[DATA SHOWN]
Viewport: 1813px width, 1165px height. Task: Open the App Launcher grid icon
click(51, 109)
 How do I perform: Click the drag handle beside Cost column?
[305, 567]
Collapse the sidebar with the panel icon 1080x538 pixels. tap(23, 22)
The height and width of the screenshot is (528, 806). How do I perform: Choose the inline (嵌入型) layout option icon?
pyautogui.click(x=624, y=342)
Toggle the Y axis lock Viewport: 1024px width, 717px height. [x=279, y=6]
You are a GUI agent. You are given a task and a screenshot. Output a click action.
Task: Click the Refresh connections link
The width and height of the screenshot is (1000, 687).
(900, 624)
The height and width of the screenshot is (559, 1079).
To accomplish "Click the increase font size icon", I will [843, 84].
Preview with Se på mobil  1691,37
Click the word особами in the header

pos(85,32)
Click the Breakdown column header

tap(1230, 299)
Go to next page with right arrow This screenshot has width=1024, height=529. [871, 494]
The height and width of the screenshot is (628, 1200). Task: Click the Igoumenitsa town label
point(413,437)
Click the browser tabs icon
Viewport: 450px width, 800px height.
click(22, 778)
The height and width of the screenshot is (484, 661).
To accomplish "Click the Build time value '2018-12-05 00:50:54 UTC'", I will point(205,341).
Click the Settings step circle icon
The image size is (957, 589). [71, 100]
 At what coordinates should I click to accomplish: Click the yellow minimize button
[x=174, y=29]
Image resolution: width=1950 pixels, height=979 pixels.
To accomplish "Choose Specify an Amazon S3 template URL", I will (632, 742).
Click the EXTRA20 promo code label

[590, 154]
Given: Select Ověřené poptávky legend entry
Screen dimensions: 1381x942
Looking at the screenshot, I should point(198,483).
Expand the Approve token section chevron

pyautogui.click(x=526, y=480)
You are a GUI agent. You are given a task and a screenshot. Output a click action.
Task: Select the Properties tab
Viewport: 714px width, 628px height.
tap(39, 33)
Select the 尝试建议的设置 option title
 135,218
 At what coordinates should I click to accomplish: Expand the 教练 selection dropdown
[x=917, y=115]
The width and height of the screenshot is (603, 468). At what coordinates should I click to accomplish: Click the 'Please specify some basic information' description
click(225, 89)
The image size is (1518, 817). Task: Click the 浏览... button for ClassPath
[/DATA SHOWN]
Pull out the lines above in which the word "with" appears.

SOLUTION TO THIS EXERCISE:
Collapse the sidebar with the panel icon 1080x538 pixels. tap(23, 22)
Preview with Se på mobil  1691,37
Go to next page with right arrow This screenshot has width=1024, height=529. [871, 494]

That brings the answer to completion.